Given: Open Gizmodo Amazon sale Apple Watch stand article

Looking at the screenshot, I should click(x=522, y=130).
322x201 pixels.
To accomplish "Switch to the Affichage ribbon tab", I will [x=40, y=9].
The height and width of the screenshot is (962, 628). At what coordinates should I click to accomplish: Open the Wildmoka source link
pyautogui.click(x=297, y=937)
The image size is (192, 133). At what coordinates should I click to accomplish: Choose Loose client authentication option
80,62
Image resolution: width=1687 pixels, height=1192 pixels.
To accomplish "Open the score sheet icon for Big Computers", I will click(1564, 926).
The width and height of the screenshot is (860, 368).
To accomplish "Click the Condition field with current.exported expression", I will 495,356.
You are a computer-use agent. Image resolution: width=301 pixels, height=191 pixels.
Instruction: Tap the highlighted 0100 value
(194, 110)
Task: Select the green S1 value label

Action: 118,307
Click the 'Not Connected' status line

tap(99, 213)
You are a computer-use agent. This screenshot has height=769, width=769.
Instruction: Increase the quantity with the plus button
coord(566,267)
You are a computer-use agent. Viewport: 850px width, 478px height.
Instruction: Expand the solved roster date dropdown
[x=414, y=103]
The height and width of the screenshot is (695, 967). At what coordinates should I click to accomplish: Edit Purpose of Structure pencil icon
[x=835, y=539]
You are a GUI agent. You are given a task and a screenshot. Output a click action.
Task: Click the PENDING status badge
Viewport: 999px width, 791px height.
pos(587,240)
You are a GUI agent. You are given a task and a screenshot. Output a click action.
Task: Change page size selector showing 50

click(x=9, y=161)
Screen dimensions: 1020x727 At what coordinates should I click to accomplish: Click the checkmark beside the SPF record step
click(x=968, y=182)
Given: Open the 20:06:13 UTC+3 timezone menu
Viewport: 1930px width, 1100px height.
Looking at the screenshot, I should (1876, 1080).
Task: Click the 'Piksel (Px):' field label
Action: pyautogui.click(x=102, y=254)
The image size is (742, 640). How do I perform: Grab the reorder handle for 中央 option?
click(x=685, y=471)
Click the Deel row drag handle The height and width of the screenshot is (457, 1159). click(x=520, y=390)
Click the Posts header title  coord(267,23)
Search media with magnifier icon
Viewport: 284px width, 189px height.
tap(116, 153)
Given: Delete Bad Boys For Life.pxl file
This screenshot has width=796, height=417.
== == ==
Task brief –
Output the listing above as a JSON list of strings, one per line with blank lines omitted, starting with the line that contains "Click the 'Not Connected' status line" and going on through the line that contains "pos(587,240)".

Written answer –
[
  "Click the 'Not Connected' status line",
  "tap(99, 213)",
  "You are a computer-use agent. This screenshot has height=769, width=769.",
  "Instruction: Increase the quantity with the plus button",
  "coord(566,267)",
  "You are a computer-use agent. Viewport: 850px width, 478px height.",
  "Instruction: Expand the solved roster date dropdown",
  "[x=414, y=103]",
  "The height and width of the screenshot is (695, 967). At what coordinates should I click to accomplish: Edit Purpose of Structure pencil icon",
  "[x=835, y=539]",
  "You are a GUI agent. You are given a task and a screenshot. Output a click action.",
  "Task: Click the PENDING status badge",
  "Viewport: 999px width, 791px height.",
  "pos(587,240)"
]